GIVEN DATA: Begin

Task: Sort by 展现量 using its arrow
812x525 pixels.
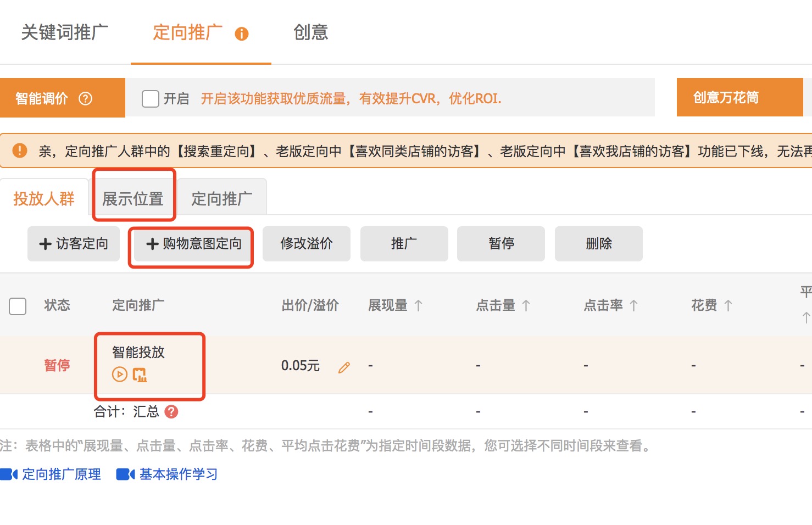Action: pyautogui.click(x=419, y=305)
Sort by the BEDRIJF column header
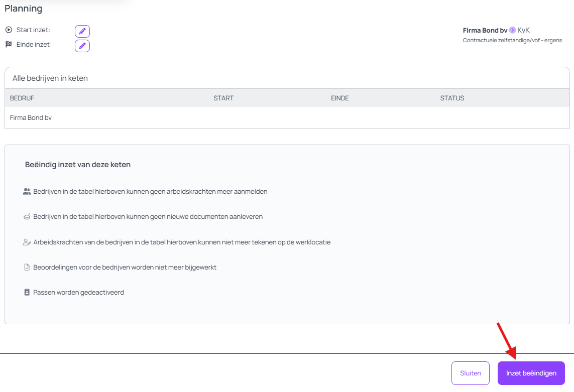 pos(22,98)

GIVEN DATA: End

## PROBLEM STATEMENT
Please give the data again unaltered, leaving out any images.

## TASK SOLUTION
Task: Sort by 展现量 using its arrow
812x525 pixels.
Action: pyautogui.click(x=419, y=305)
Sort by the BEDRIJF column header
 pos(22,98)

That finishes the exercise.